I am 18. I am in Janakpuri with (let’s call him) Mr A, who works at my dad’s office, to get my driving license made. I am excited and a bit apprehensive about the number of men jam packed in the line, but the excitement of having the license at the end of this ordeal trumps everything.

Mr A. does not leave my side for a minute. One of the last steps is to line up in order to get my picture taken. It is extremely crowded and hot. I tell Mr A. to relax outside and get a cold drink. After all it is just a two-minute line and I will walk out as soon as my picture gets clicked. What can go wrong in two minutes? He leaves.

Barely a minute has passed since he has gone and someone squeezes my butt. I turn around in order to slap the first person I see standing behind me, only to find 200 people queued behind. There is no one to confront or blame. Whoever had done the deed had quietly slipped away in the crowd.

These are “minor incidents”, says a male friend who I share my ordeal to later in the day. “It could have been worse Shrutika, women have it much worse, and you’re privileged. Don’t make a bigger deal out of it than it is.”

I want to scream. I want to scream and hit him and tell him that I haven’t made a big or small deal out of it at all. I want him to try to understand what it is like being a woman in this country. I want to ask him what he would have done had he been in my place?

Also read: What Not to Say When Women Talk to You About Sexual Harassment

I don’t say any of these things. I merely give up and say my goodbyes. There is no point. There is no point.

If only I had told my friend about the number of my ‘privileged’ female friends who have faced harassment, be it on public transport or within the confines of the four walls of their house. If only I had told him about the friend of mine who was gang raped and did not pursue any legal action because her ‘educated’ family members feared the social stigma or about the friend who was almost about to be raped by her auto driver when he started driving in the direction opposite to the one she had told him to go in.

Unlike me, she screamed the first time itself. He pretended not to hear, she kept screaming and scratching away at his back. It was a life and death moment as she told me later. He stopped the auto after what seemed like forever only to turn back and tell her she was a randi who needed to get out of the auto immediately.

I wanted to tell him about my other friend, another ‘privileged’ female who had been abused as a child at the hands of her uncle. She buried the abuse and never spoke to her family about it. I wanted to tell him all of this but the sinking realisation that none of my words would resonate with him had crept in and I chose not to fight this battle.

He had his ‘privilege’ and he is entitled to it. I guess.

‘Privilege’ in terms of safety is what was afforded to my male friend, not to me or my other female friends or the countless women all over India who suffer abuse – be it mental or physical – most of which goes unreported.
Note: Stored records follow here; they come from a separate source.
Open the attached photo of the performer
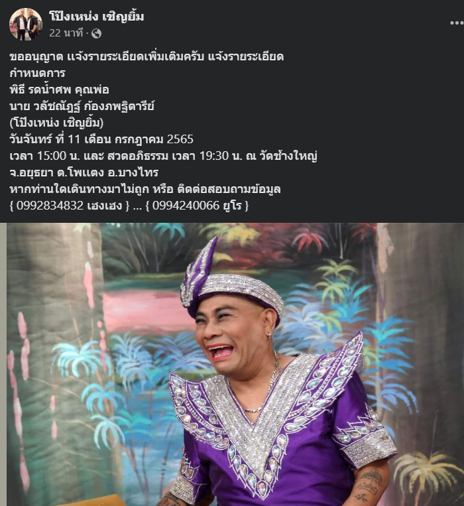235,364
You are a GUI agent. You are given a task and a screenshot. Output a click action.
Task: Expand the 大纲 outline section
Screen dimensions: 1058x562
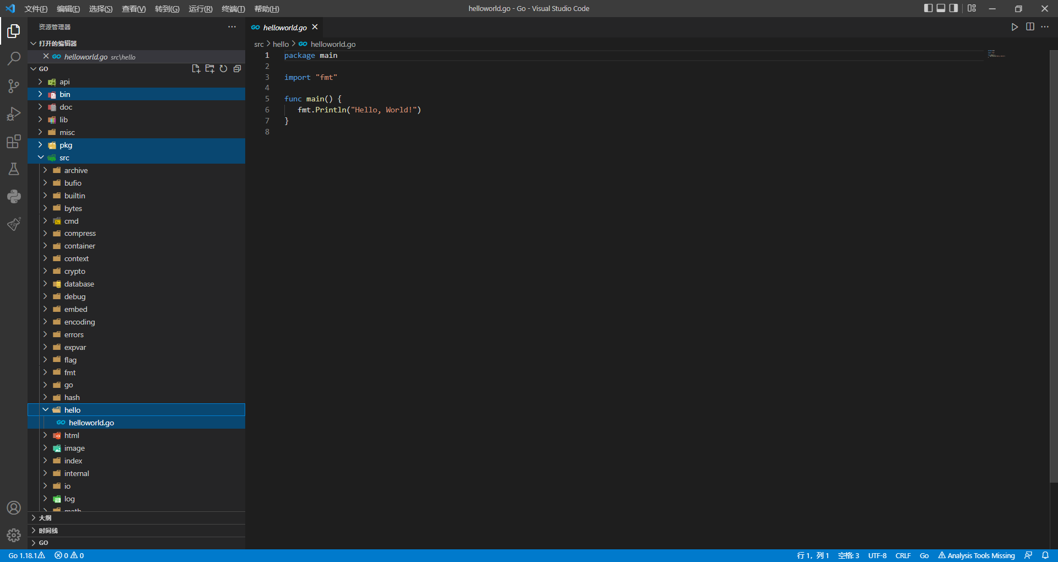(45, 518)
Recently, the an infamous stalking case was being discussed over dinner at a friend’s house. Just a bunch of ‘privileged’ people trying to make sense of the entire incident. Sounds harmless enough right? It was until a to-be lawyer said the following: “It could be a conspiracy, I mean we don’t know the facts. They obviously knew each other from before, and honestly, I have trouble believing her version on face value. I mean look at her. Had she been good looking it would have made sense but she’s ugly man.”
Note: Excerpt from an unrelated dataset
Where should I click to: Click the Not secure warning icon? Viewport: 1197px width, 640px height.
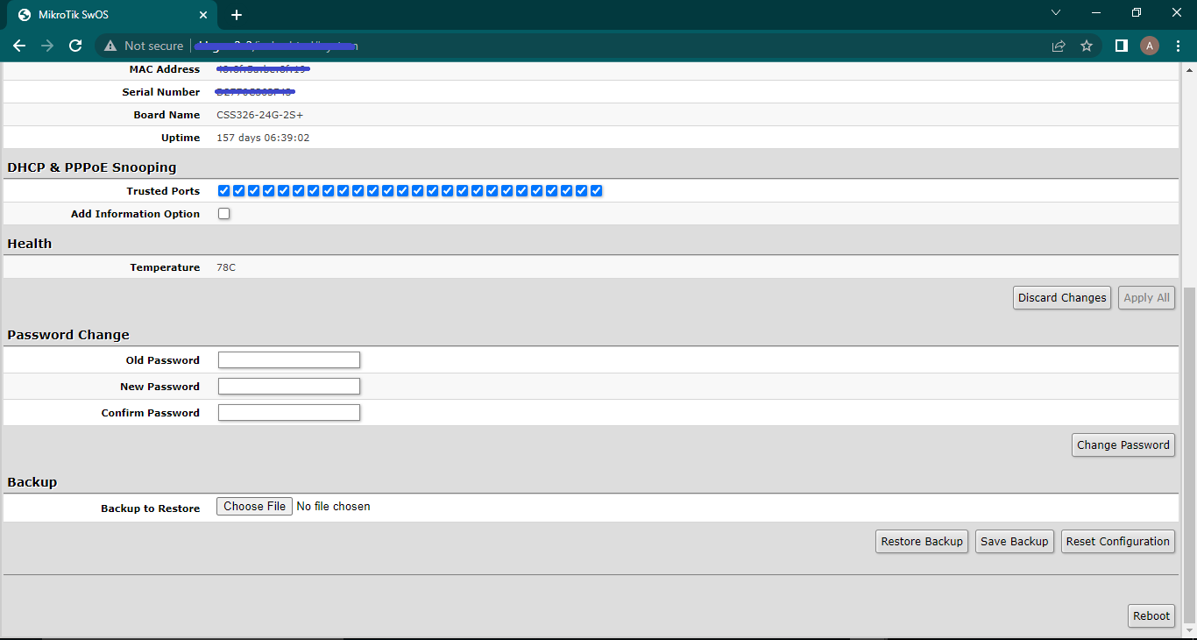[110, 46]
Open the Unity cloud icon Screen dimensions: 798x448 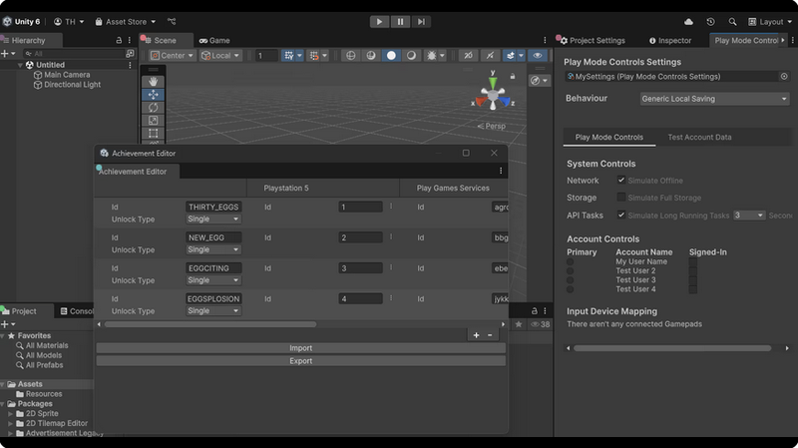(x=688, y=21)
The last line keeps playing my mind over and over and over again. I still do not say anything. I know privilege only operates out of silence but I do not care anymore. Everyday it is a new tale, another day another rape case, and these are just the ones reported.
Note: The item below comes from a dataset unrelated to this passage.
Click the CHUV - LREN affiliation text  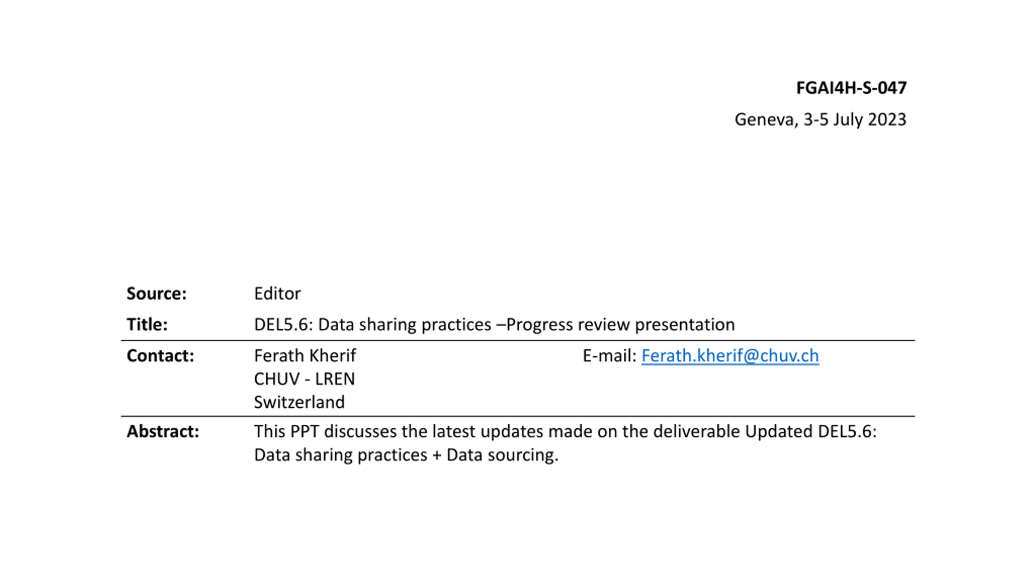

The prime minister of our country follows men on Twitter who openly give out rape threats. Why should he unfollow them? Other politicians talk about raping dead women. Leading film stars compare their physical agony while shooting a fight sequence in a film to the agony of that of a rape victim. Who should one fight against? How do these things change? I don’t have answers. I don’t even have questions either.

All I have with me now is a lot of deep-rooted anger at the entire system and the world. And a pepper spray in my bag at all times.

Shrutika Shridhar is a 26-year-old lawyer practicing in New Delhi.